A Generic Dictionary
This week, I thought I'd experiment with some new Collection classes
The Hypothesis
Sometimes, I want a dictionary that looks up on some computed attribute of some keys. With the base library, I have two choices. Equality and Identity. Identity seems pretty straightforward. But sometimes just what makes an object "equal" in its role as a key, can be a little less. For example, what if I compute values for given floating point inputs, but I want them bin them to the nearest 1/10th. Or what if I want to lookup customers by their name, and it's ok to assume that the lookup is case insensitive.
We could apply the conversion function to our computed key going in and out of the dictionary, but that gets old.
Also, I'm intrigued that the one size fits all hash function might not always be all that is needed for a given domain. And if we could use a specific hash function we might be able to improve the speed of lookup.
The Implementation
What we need is a dictionary where we can parameterize the functions used to index keys in the dictionary. There are two functions involved, first the hash function, and secondly, the comparison function.

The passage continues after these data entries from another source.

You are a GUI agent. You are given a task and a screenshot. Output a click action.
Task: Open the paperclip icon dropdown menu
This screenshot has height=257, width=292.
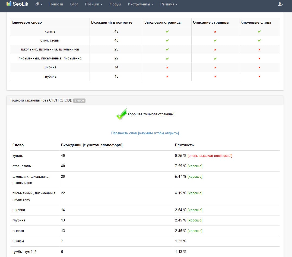tap(39, 4)
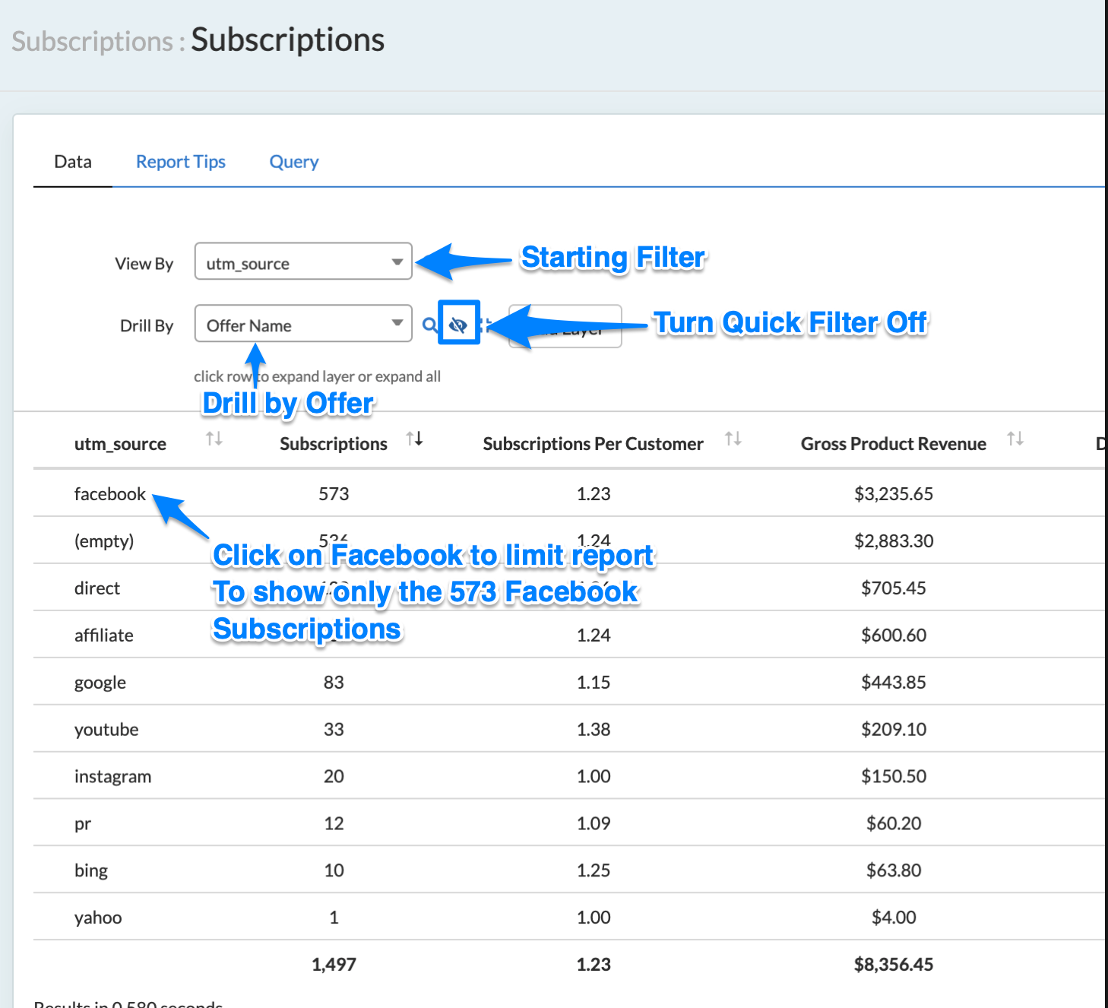This screenshot has height=1008, width=1108.
Task: Click the Subscriptions breadcrumb link in header
Action: [x=92, y=41]
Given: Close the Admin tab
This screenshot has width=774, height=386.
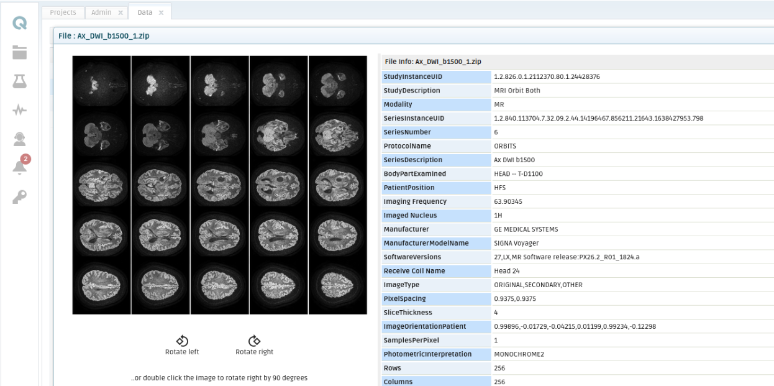Looking at the screenshot, I should coord(121,12).
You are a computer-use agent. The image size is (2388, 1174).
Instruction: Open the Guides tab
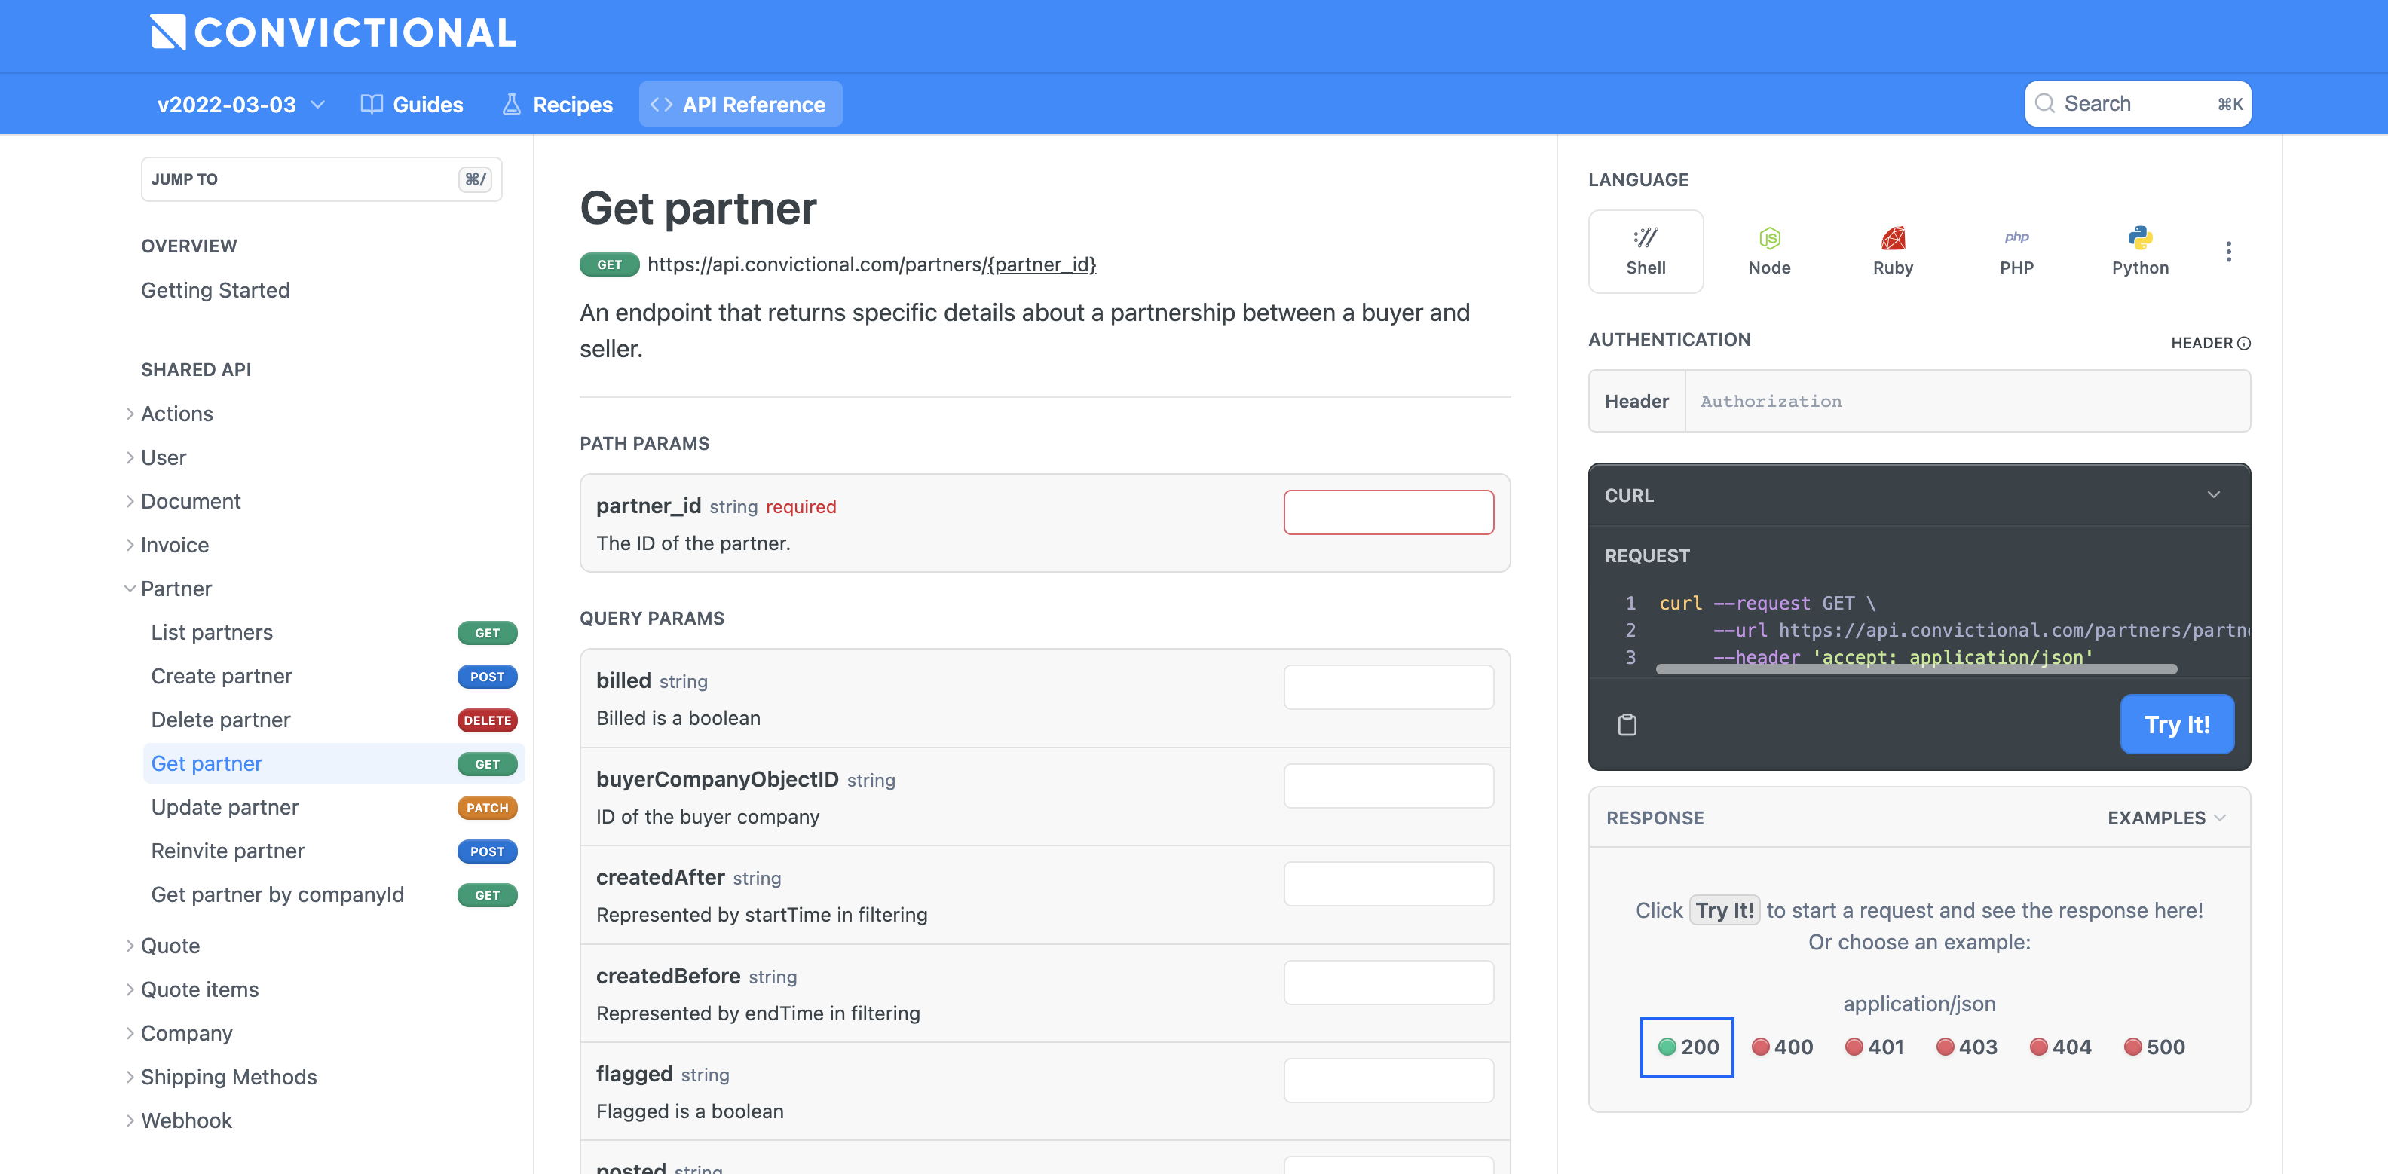click(x=412, y=105)
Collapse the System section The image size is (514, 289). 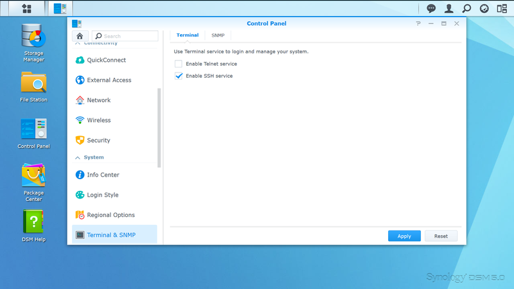(77, 157)
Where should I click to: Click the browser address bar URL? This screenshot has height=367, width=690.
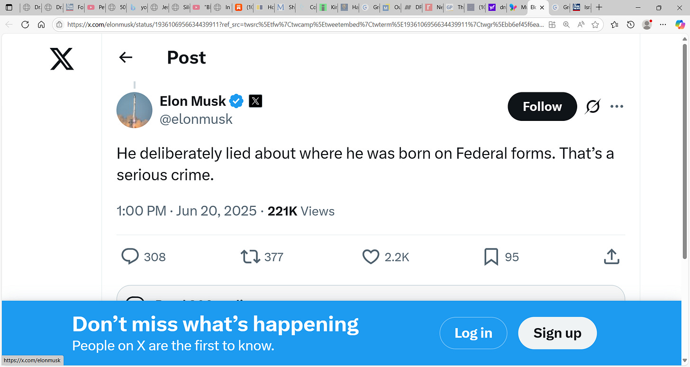(303, 25)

Smalltalk.Core defineClass: #GenericDictionary
superclass: #{Core.Dictionary}
indexedType: #objects
private: false
instanceVariableNames: 'compareFunction hashFunction '
classInstanceVariableNames: ''
imports: ''
category: 'Collections-Unordered'
Now we've got our dictionary, we'll use blocks for our functions. Here's our simple setter. We just provide one dual arg version. One has to still observe the invariant that all objects which are equal MUST hash the same, so forcing the application program to set the two functions in context of each other is probably a good thing.
compare: a2ArgBlock hash: a1ArgBlock compareFunction := a2ArgBlock. hashFunction := a1ArgBlock
We want to initialize new instances to a good default state; the default use of = and hash seems good. Sets and thereby Dictionaries, don't use an initialize method, the use a setTally method at creation time to get initialized. So we override thusly:
setTally self compare: [:a :b | a = b] hash: [:obj | obj hash]. ^super setTally
With that in place, it turns there's exactly one method that needs to be tuned to use our functions:
findKeyOrNil: key "overriden to use hash and compare function blocks, rather than hardcoded #hash and #=" | location length probe pass | length := self basicSize. pass := 1. location := self initialIndexFor: (hashFunction value: key) boundedBy: length. [(probe := self basicAt: location) == nil or: [compareFunction value: probe key value: key]] whileFalse: [(location := location + 1) > length ifTrue: [location := 1. pass := pass + 1. pass > 2 ifTrue: [^self grow findKeyOrNil: key]]]. ^location
That's all there is to it.
The Results
The case insensitive keys is kind of fun. It seems to work fine:
dict := GenericDictionary new compare: [:a :b | a equivalentTo: b ignoreCase: true] hash: [:a | a asLowercase hash]. dict add: 'Travis' -> 'Griggs'. Transcript show: (dict at: 'travis'); cr. dict at: 'TRAVIS' put: '(The Kid in Old Yeller)'. Transcript show: (dict at: 'traVIS'); cr
outputs 'Griggs' and then '(The Kid in Old Yeller)' to my transcript.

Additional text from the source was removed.